*** Opening Data shown ***

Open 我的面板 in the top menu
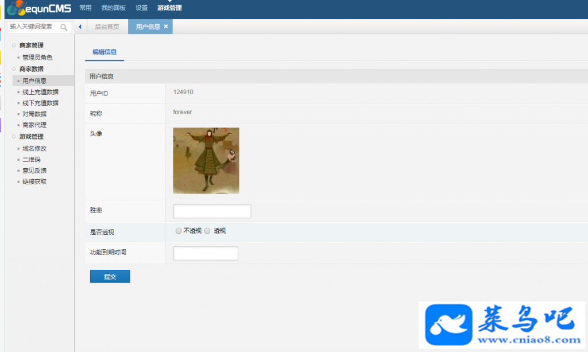The width and height of the screenshot is (588, 352). click(113, 8)
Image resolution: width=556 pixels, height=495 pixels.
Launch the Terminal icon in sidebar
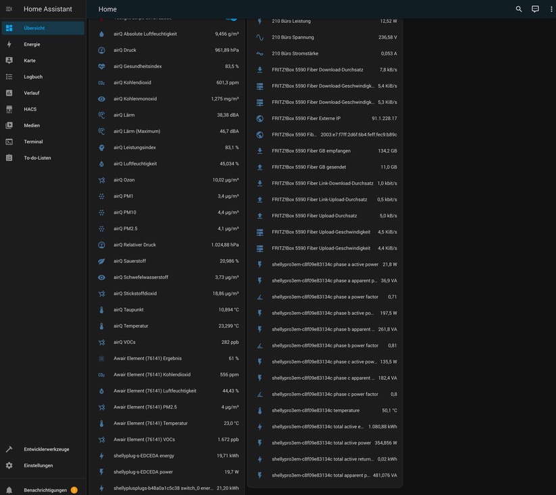(9, 141)
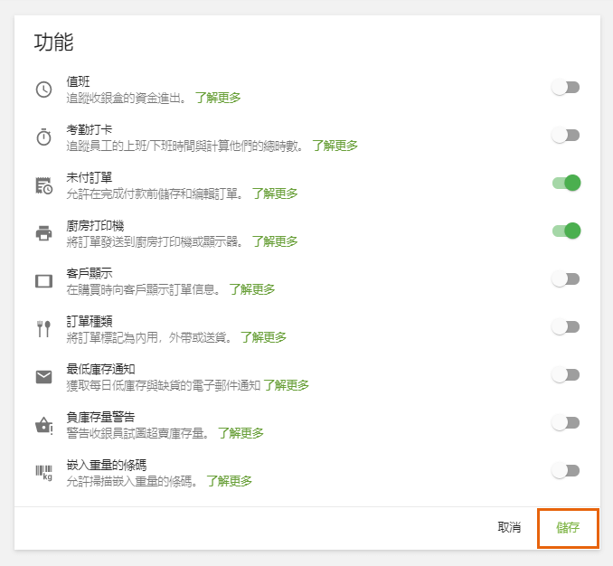613x566 pixels.
Task: Open 了解更多 link for 最低庫存通知
Action: [x=287, y=385]
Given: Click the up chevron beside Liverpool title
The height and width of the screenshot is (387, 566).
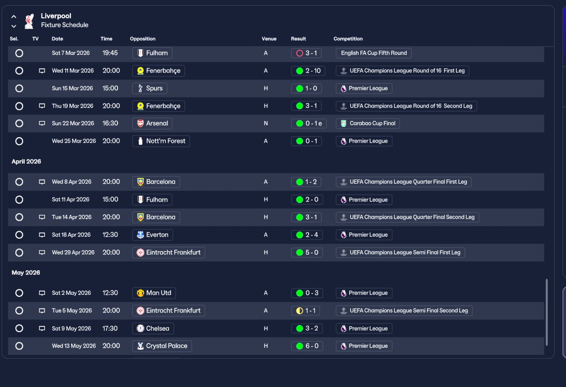Looking at the screenshot, I should click(x=14, y=17).
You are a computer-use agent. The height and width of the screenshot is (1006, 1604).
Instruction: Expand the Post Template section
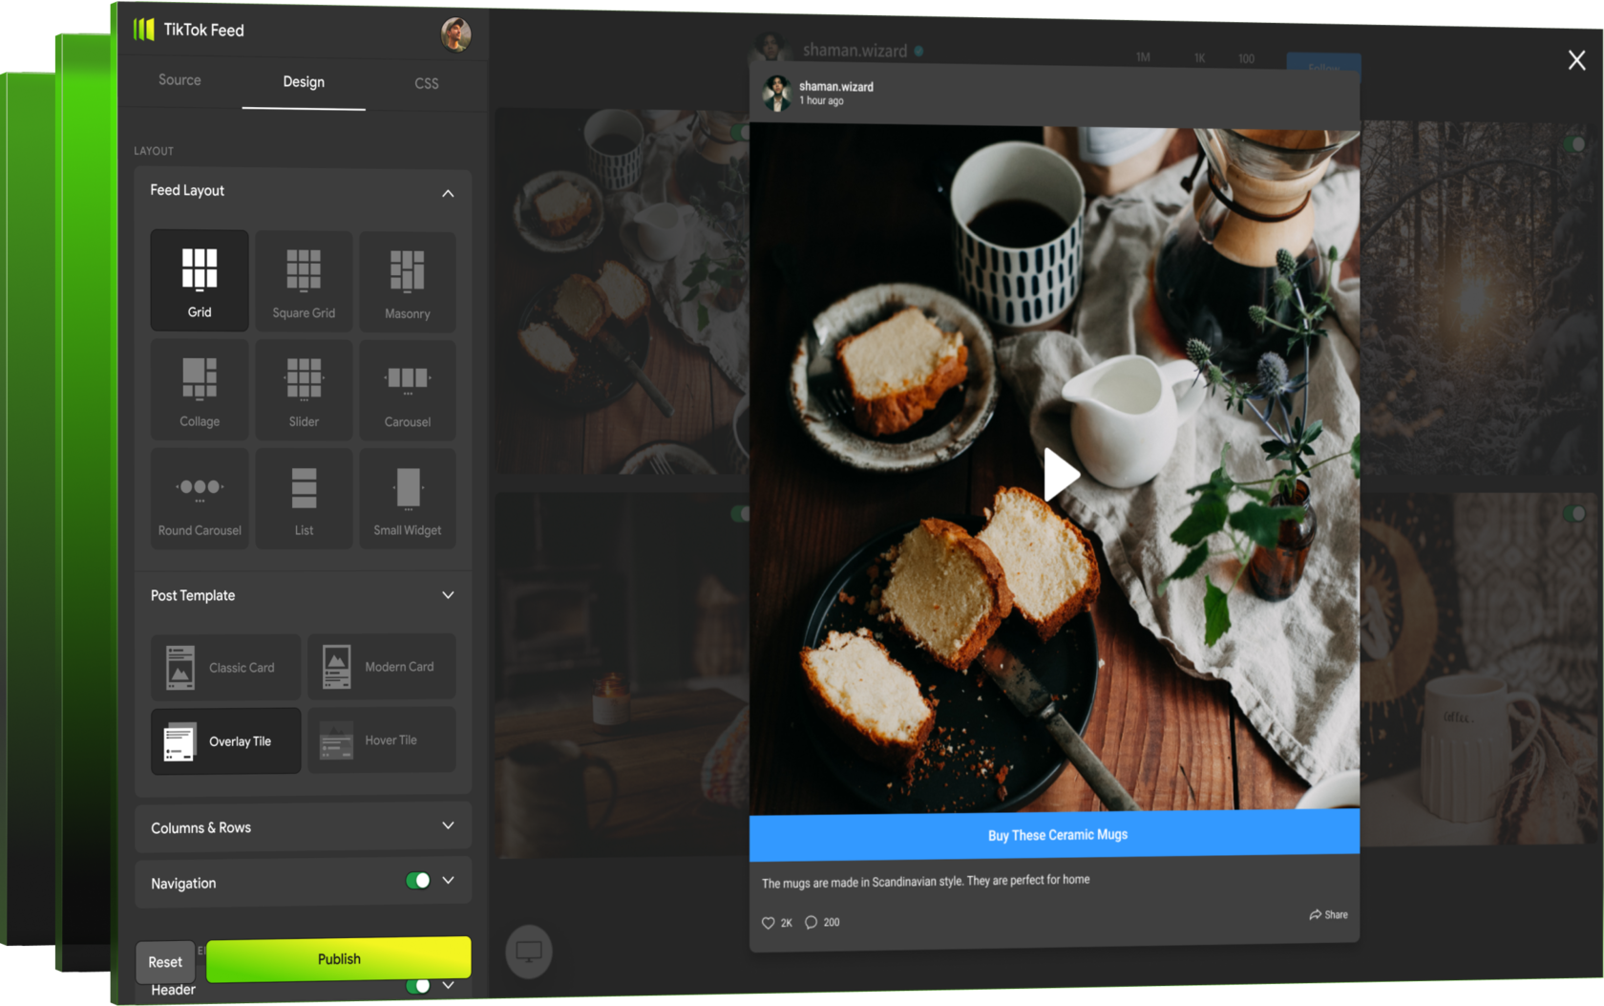tap(448, 595)
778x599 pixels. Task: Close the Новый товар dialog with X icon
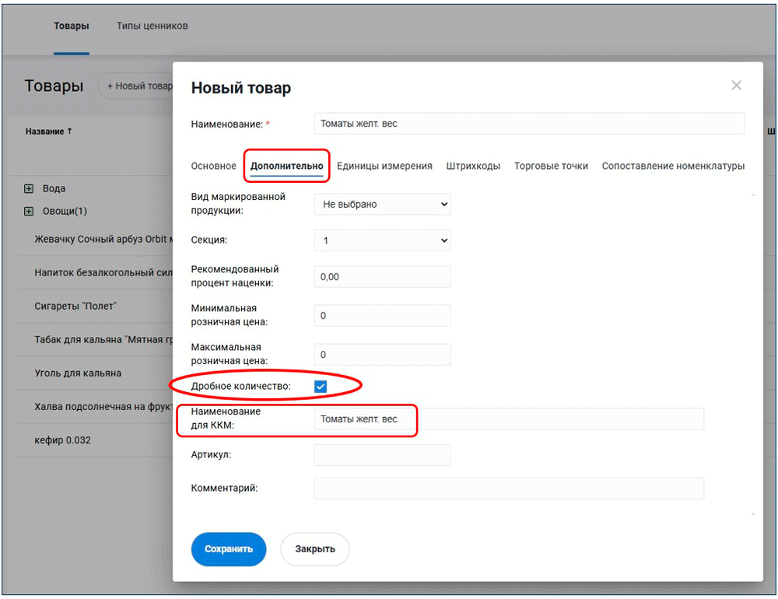coord(736,86)
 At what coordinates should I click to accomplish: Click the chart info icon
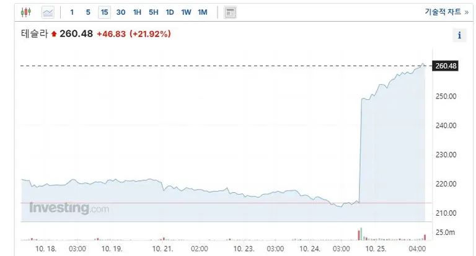(x=459, y=35)
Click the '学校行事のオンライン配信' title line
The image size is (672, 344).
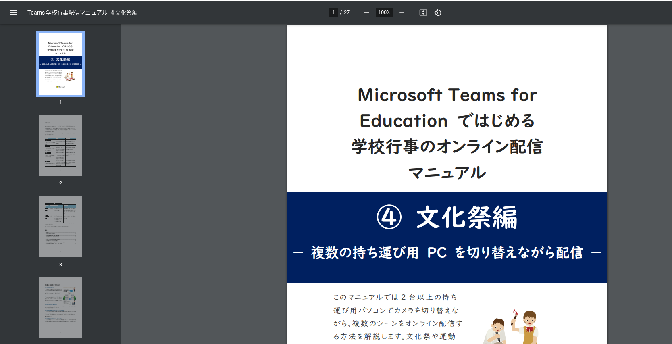click(447, 146)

*** Closing Data shown ***

- Exercise objective -
Pictures stay out; reproduce every line of the records exactly.

- Exercise response -
Open 我的面板 in the top menu
The width and height of the screenshot is (588, 352). click(113, 8)
Image resolution: width=556 pixels, height=495 pixels.
Launch the Terminal icon in sidebar
(9, 141)
613x566 pixels.
Task: Open 了解更多 link for 最低庫存通知
Action: [x=287, y=385]
Given: Click the up chevron beside Liverpool title
The height and width of the screenshot is (387, 566).
Looking at the screenshot, I should click(x=14, y=17).
You are a computer-use agent. The height and width of the screenshot is (1006, 1604).
Instruction: Expand the Post Template section
tap(448, 595)
778x599 pixels. Task: Close the Новый товар dialog with X icon
coord(736,86)
 At what coordinates should I click to accomplish: Click the chart info icon
(x=459, y=35)
Click the '学校行事のオンライン配信' title line
The image size is (672, 344).
click(447, 146)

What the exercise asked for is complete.